Qu’est-ce que ces peurs nous révèlent ?

L’aspect spectaculaire des épidémies suscite des angoisses et des peurs, cela n’est pas nouveau. Cependant, un tel phénomène au XXIe siècle, au moment même où l’homme s’apprête à conquérir davantage l’univers avec des projets d’aller sur Mars, revêt un aspect singulier.

Cette pandémie vient ébranler plus que jamais nos certitudes sur la toute-puissance de nos savoirs qui nous ont donné le sentiment d’être les maîtres du monde. Mais la vie est un phénomène des plus étonnants, des plus étourdissants et des plus miraculeux. Elle est une œuvre mystérieuse qui chaque matin renouvelle ses énigmes. Elle nous échappe donc. Alors il nous faut avoir l’humilité d’un Jean Hamburger par exemple, lorsqu’il nous guide vers l’évidence de ce propos : “Les Hommes ont eu l’audace de rectifier la marche naturelle des choses, mais après avoir gagné tant de batailles, ils ont parfois oublié le sens des victoires et de la lutte, au risque de compromettre la prodigieuse aventure de la vie.”

 “Les Hommes ont eu l’audace de rectifier la marche naturelle des choses, mais après avoir gagné tant de batailles, ils ont parfois oublié le sens des victoires et de la lutte, au risque de compromettre la prodigieuse aventure de la vie.” (Jean Hamburger)

Vous citez Jean Hamburger comme un précurseur, pour quelles raisons ? Son attachement à la dimension humaine de la médecine ?

Jean Hamburger a créé la réanimation médicale, discipline aujourd’hui au cœur du combat contre le Covid-19

Il y a tout d’abord l’actualité qui me fait ressouvenir de son nom. J’honore cette figure de l’histoire car, même si peu de gens en gardent mémoire, c’est lui qui a créé la réanimation médicale, discipline aujourd’hui omniprésente dans l’esprit du grand public, car au cœur du combat contre le Covid-19. Jean Hamburger, grand humaniste, éminent savant, passionné des arts et de la poésie, fut un médecin exceptionnel, qui voua sa vie à son métier, tout entier à l’écoute et au service des malades. Chercheur dévoué, il est aussi le père de la néphrologie, de la greffe d’organes, et bien d’autres contributions.
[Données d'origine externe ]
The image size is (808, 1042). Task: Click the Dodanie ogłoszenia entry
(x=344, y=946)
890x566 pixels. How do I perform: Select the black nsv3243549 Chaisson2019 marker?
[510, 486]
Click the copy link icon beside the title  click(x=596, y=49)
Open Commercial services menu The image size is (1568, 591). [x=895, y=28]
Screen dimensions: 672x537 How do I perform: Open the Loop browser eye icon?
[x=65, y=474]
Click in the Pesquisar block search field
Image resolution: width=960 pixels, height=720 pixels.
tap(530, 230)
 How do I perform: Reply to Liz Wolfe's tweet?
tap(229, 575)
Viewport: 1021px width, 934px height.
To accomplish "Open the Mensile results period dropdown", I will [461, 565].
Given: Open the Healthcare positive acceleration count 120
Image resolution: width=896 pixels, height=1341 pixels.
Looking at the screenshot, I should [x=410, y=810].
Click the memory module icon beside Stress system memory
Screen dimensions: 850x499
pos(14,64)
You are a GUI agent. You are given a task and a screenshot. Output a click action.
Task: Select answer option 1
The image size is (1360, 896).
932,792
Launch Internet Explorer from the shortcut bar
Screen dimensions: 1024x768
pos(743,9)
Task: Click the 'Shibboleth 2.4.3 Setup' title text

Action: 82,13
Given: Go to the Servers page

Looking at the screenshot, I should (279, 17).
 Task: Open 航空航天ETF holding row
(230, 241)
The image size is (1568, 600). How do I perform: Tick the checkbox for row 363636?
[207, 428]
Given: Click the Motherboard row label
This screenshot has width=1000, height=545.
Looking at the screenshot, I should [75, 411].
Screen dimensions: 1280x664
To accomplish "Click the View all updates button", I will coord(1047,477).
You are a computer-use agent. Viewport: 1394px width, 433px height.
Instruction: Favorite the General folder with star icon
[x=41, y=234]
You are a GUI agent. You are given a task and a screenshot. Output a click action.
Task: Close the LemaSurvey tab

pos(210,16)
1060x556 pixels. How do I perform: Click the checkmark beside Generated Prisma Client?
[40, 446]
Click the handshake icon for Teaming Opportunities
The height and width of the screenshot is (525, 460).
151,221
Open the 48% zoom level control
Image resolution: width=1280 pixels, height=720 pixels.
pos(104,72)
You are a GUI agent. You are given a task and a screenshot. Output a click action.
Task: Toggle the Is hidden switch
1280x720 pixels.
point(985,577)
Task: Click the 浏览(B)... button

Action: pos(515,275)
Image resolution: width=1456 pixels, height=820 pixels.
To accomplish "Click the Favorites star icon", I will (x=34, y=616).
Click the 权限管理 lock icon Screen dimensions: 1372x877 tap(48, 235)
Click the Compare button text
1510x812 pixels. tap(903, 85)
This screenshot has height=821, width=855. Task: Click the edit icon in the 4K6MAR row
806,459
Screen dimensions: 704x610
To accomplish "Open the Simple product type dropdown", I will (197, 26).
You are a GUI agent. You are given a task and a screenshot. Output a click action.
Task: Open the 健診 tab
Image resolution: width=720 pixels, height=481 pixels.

Ses réflexions sur la responsabilité de l’Homme face au savoir sont, me semble-t-il, un héritage qui nous enseigne qu’il nous faut indubitablement repenser le sens du vivant au-delà de l’humain.


Pourquoi dites-vous “Indubitablement, il nous faut repenser le sens du vivant…”

Le surgissement de cette pandémie nous amène non seulement à la remise en question de notre toute puissance, mais aussi de notre rapport à l’environnement. L’évidence est que l’Homme, quoique loin d’avoir arraché à la nature tous ses secrets, s’est octroyé le droit de conquérir cette planète qu’il exploite à l’infini. Ce faisant, il s’est éloigné d’elle, mais aussi, à bien y regarder de près, de lui-même, au point de se comporter désormais comme un étranger au reste du monde du vivant, alors que la nature et l’environnement sont le fondement commun de tous les êtres, interdépendants entre eux. Le monde vivant est un, et il repose assurément sur les genoux d’une fourmi, dit le poète en moi.

Et qui conclut ? Le poète ? Le clinicien ?

Le Covid-19 est une épreuve que le génie humain vaincra. Point de doute. Mais au sortir de cette épreuve, la vraie bataille sera de changer radicalement notre modèle de développement. Cela ne se fera harmonieusement que si nous prenons, en amont, le temps de méditer sur nos origines depuis les premiers hommes, les causes de l’univers, la signification du monde, le chemin accompli par l’humanité, l’éthique de notre histoire, le sens de notre vie, etc. Ainsi naîtront sur la terre de nouveaux axes de production, d’exploitation des richesses, de rapport Nord-Sud, de relation respectueuse du vivant, …Poète ou Clinicien, je ne le sais. Tout est un.